When TV first was adopted, it was a magical gift. The shows united our culture and the ads fuelled a seemingly endless consumer boom.
Today, though, marketers have turned television into an instrument of dissatisfaction … ads remind just about everyone that their lives are incomplete and unhappy--unless they buy what's on offer. Social media can amplify all of these downward cycles. It's TV times 1,000.
Hence a middle class, millions of people who would be as rich in kings in any other time or place, that's angry and disappointed and feeling left behind. Victims of a media regime where they are both the user and the product.
Every time TV and social media become significant time sinks in a household, pleasure goes up and happiness goes down.

The deeper I dug, the more information and discussion I found about our over reliance on our mobile phones… and the potential this has to correlate to increased anxiety, unhappiness and disconnection.

How can we be more connected than ever, yet feel so distant from those around us?

Creation > Consumption

 Instead of unconscious scrolling, it’s time to consciously create.

What does this mean?

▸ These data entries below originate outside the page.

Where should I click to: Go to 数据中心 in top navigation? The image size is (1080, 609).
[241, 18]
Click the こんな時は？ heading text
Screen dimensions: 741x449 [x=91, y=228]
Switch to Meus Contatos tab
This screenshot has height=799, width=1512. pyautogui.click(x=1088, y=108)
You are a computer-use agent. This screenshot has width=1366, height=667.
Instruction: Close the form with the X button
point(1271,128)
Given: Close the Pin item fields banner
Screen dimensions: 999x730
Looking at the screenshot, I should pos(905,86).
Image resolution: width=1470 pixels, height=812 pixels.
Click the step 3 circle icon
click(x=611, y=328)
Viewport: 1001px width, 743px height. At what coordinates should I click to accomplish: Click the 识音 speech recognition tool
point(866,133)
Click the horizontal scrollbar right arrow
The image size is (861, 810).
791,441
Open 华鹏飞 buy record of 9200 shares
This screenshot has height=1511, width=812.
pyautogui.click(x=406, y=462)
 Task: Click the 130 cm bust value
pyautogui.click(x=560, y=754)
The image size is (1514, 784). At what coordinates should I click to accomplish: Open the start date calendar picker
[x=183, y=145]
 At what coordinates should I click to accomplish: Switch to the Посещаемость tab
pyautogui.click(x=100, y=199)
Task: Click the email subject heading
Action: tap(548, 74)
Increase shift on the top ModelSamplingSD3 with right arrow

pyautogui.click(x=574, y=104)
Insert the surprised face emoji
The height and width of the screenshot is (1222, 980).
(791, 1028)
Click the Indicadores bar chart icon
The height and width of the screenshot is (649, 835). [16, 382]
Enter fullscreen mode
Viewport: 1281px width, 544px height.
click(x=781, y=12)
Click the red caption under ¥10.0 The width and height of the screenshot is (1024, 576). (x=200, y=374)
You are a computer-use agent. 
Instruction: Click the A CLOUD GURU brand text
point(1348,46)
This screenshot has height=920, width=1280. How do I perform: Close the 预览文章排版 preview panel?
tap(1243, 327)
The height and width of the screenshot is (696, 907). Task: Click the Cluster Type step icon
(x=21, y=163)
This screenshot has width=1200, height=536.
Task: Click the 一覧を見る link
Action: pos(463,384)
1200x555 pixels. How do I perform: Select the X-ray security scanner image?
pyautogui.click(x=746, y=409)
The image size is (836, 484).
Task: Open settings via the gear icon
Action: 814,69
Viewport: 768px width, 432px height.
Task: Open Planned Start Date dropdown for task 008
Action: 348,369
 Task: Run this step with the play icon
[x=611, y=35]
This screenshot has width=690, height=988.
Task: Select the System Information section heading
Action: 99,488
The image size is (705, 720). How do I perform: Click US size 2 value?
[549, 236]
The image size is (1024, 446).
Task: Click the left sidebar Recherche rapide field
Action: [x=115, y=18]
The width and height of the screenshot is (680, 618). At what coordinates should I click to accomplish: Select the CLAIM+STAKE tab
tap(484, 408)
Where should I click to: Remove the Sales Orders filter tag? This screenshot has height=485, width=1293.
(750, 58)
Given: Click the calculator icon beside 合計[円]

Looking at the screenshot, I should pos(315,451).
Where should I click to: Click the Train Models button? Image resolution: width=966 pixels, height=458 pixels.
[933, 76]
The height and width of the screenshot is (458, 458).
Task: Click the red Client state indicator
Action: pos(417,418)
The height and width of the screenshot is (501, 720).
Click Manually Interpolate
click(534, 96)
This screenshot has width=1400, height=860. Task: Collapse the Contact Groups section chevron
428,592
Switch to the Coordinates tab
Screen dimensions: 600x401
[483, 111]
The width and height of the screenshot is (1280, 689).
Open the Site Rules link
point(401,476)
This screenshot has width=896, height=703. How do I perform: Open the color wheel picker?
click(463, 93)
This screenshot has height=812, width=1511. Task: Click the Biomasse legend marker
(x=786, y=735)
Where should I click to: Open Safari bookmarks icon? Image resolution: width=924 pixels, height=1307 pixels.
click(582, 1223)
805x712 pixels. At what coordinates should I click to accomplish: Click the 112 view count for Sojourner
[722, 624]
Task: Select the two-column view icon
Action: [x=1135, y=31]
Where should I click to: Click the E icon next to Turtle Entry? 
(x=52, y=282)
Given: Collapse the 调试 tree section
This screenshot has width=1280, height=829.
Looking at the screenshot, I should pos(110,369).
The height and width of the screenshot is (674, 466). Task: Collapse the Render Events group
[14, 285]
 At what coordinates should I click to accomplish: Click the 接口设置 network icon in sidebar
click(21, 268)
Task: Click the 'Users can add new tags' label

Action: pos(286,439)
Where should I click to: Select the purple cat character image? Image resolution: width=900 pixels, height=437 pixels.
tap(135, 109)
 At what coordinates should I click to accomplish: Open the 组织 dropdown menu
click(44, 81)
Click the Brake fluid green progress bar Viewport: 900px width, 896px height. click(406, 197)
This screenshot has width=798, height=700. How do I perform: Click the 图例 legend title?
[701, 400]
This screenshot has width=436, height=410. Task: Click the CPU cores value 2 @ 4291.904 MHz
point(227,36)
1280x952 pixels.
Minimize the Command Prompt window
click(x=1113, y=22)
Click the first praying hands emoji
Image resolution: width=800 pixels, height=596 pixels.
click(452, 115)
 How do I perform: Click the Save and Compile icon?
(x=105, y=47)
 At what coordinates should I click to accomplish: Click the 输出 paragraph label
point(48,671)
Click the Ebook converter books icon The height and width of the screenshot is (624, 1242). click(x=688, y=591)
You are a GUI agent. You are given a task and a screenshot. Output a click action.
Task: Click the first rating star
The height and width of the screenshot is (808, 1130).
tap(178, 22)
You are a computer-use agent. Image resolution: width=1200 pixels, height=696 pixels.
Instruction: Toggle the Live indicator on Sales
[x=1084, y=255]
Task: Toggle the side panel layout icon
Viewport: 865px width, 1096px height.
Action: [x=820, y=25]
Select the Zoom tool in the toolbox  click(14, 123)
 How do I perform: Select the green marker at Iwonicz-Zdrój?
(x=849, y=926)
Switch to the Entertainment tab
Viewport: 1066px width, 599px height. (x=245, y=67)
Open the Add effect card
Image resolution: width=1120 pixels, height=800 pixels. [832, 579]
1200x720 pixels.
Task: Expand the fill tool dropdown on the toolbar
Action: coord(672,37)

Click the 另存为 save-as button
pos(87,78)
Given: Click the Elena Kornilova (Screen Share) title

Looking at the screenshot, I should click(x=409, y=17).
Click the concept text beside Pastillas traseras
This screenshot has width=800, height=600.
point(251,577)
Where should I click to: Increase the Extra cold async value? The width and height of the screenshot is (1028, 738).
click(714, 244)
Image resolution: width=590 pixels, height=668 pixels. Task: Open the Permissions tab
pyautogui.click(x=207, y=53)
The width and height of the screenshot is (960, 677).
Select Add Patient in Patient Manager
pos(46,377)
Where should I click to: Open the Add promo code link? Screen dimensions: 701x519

Instead of being reactive, distracted by notifications and mindless updates, I’m going to take the time over the Christmas break to be present with my loved ones. I’m now on leave for a month before starting a new job, and I want to use this time to focus on slowing down and being in the moment.

I’m also committing to putting the phone away and get back into my creative projects. And right now, the prospect of taking my time back and making space to create is really exciting... much more exciting than whatever quick hit social media has to offer. 

Are you ready to kick the habit too?

Phoebe

 

PS. If you are also interested in cutting back and finding the right balance of technology for you, you might find the article “I Used to Be a Human Being” by Andrew Sullivan interesting. In this article for the New Yorker, Andrew talks about his “distraction sickness” – perhaps a more extreme example, but a worthy read.